Again, I had become aware of this novel through tutoring a young boy in English, and this was required reading for him in his school’s book club—and again, I didn’t actually anticipate to like it. This novel follows Zoey, a seventh-grade girl who struggles with an unconventional, unhealthy, and heavily abusive family dynamic, which is largely influenced by poverty. Rather than being appreciated and framed as a child, Zoey essentially becomes the third parent to her three younger siblings and the mediator between parental arguments and attempting to retain her siblings’ childhoods and adolescent ignorance. Above that, this novel also introduces an array of diverse topics that I am very glad middle grade readers are being introduced to early on: topics of debate surrounding gun violence/gun control following a school shooter drill, wrongful police brutality against African Americans in debate club, and domestic violence and subsequent psychological terrorism. Ultimately, this novel is an extremely well-executed amalgamation of validation for those struggling with their appearance because of poverty, their social class, their familial relationships, not being able to speak up, and finally being able to recognize an abusive living situation and introduce an avenue to those willing to escape it. Present are also the concepts of LGBTQIA+ representation, acceptance, and hardship, making this novel the ultimate guide to the open mind and realized life.

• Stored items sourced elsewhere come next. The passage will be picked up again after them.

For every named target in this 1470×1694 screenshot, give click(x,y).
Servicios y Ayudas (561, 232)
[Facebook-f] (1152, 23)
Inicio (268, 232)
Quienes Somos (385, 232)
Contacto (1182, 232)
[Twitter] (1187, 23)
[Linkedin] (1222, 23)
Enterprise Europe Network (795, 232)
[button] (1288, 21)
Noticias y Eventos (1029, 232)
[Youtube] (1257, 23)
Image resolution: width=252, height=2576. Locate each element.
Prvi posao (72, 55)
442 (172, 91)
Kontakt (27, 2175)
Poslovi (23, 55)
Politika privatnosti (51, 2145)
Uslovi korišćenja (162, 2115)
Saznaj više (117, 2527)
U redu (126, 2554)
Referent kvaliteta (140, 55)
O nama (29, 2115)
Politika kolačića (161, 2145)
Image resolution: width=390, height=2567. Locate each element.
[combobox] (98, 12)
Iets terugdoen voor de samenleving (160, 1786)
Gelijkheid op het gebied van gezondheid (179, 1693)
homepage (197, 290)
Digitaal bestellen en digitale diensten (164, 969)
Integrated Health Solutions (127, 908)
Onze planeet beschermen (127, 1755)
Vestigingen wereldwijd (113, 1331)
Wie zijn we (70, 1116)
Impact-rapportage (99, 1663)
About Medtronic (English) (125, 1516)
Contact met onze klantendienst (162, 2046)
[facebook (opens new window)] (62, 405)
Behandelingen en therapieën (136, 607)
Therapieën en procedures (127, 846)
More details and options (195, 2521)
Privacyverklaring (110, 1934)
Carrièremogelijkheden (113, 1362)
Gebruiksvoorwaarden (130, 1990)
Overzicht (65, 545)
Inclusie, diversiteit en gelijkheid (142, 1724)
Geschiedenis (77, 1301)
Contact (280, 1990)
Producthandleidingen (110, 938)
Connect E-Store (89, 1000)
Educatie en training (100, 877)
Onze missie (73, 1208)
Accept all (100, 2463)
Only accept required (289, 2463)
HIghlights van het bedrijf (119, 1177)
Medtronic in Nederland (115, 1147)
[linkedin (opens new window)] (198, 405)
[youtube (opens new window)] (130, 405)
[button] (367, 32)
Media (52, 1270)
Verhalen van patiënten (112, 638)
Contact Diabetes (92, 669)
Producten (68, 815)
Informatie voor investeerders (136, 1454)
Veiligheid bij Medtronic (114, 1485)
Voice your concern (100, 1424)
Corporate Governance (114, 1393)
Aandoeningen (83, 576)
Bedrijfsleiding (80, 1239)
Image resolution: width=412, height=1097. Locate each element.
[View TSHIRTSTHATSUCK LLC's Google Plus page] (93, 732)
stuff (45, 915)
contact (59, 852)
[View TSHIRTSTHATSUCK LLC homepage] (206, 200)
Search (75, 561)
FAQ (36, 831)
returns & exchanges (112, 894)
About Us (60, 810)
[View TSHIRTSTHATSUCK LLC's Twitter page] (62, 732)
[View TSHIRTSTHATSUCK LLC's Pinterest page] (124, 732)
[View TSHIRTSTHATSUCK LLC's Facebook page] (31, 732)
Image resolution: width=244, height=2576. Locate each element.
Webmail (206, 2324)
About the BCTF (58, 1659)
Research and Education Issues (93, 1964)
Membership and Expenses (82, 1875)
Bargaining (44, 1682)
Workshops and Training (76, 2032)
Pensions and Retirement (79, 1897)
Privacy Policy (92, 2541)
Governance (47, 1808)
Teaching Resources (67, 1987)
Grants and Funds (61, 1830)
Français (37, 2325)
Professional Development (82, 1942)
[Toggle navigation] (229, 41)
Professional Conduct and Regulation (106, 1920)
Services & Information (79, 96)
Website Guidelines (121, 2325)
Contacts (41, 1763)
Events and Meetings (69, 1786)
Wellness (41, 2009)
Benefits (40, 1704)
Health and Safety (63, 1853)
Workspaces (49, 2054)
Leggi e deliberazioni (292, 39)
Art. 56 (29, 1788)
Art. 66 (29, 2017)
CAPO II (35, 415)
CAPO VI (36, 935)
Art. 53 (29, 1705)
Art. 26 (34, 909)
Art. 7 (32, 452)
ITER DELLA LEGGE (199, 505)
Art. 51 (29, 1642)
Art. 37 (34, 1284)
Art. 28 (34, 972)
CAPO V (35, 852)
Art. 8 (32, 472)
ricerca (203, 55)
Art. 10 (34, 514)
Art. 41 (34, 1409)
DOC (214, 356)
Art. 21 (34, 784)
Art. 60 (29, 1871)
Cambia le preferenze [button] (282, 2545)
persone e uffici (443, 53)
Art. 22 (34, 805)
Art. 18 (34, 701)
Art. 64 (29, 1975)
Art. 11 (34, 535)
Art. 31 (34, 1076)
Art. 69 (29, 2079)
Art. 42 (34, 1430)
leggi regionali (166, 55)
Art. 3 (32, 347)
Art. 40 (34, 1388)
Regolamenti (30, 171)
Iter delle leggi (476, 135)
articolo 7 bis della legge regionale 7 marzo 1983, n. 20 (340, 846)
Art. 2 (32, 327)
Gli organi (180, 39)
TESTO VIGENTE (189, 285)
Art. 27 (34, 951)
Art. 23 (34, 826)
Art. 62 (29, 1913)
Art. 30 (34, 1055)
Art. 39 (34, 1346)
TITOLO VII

Black-and-white photograph of book.

Wonder by R.J. Palacio

This book was first introduced years ago, but I never got around to reading it until my brother recommended it—and coming from him, that’s extremely high praise. I lent a moment back in October 2021 and fell hopelessly in love with it: the characters, the storyline, the themes, the ending. Comprehensively, the novel is an illustration of self-acceptance and self-discovery through the eyes of a child with facial differences from his peers. The book is told from several different perspectives and each more enlightening than the last. This novel is all-encompassing and a full circle in every aspect of quiet transformation, the fullness of self-acceptance and redemption being unmatched. I would recommend profusely to any and all age groups, but especially children and young adults requiring a fundamental understanding of goodness and diversity.